Nach den Vorfällen vor 3 Jahren hatte der Stadtrat eine wissenschaftliche Betrachtung der Entstehung urbaner Gewalt beschlossen; die analytische Arbeit von Prof. Oliver Decker von der Universität Leipzig ist weiterhin nicht abgeschlossen, zeigt allerdings sehr gut, dass Diskussionen in verschiedenen Milieus eine Dynamik entfalten, die Konflikte verschärft, statt die Interessen anzunähern. – Die andere vom Institut B3 hatte sich gezielt mit Lösungen auseinandergesetzt und sollte vergangenen Oktober vorgestellt werden. Leider fand das nicht in Leipzig, sondern erst im Dezember in Dresden statt. Dabei wurde aufgezeigt, dass angemessene Ressourcen bereitgestellt werden, Strukturen und Netzwerke eingebunden werden und Debatten auch wirklich geführt werden müssen. Es hilft eben nicht, mit innerer Sicherheit zu agieren, sondern soziale und wirtschaftliche Aspekte zu sehen und Nachbarschaften zu stärken.
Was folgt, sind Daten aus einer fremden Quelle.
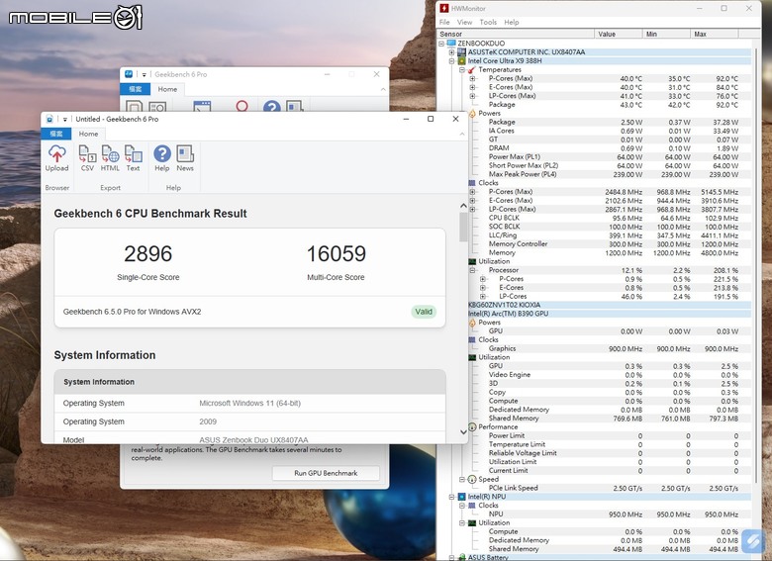Click the Text export icon
This screenshot has height=561, width=772.
click(133, 154)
An diesem langfristigen Ansatz wollen wir arbeiten und hoffen, dass das Stadtteilgespräch dazu beiträgt, einen neuen Anfang zu nehmen, Fehlerkultur zu entwickeln und Gemeinschaft zu stärken. Connewitz als bunten und vielfältigen Stadtteil ins Licht zu rücken und nicht als Ort von heftigen Auseinandersetzungen – das wäre der Gewinn für Leipzig. Persönlich würde ich mich freuen, wenn wir Silvester mit einem gemeinsamen Fest am Kreuz diese Friedlichkeit sichtbar machen können.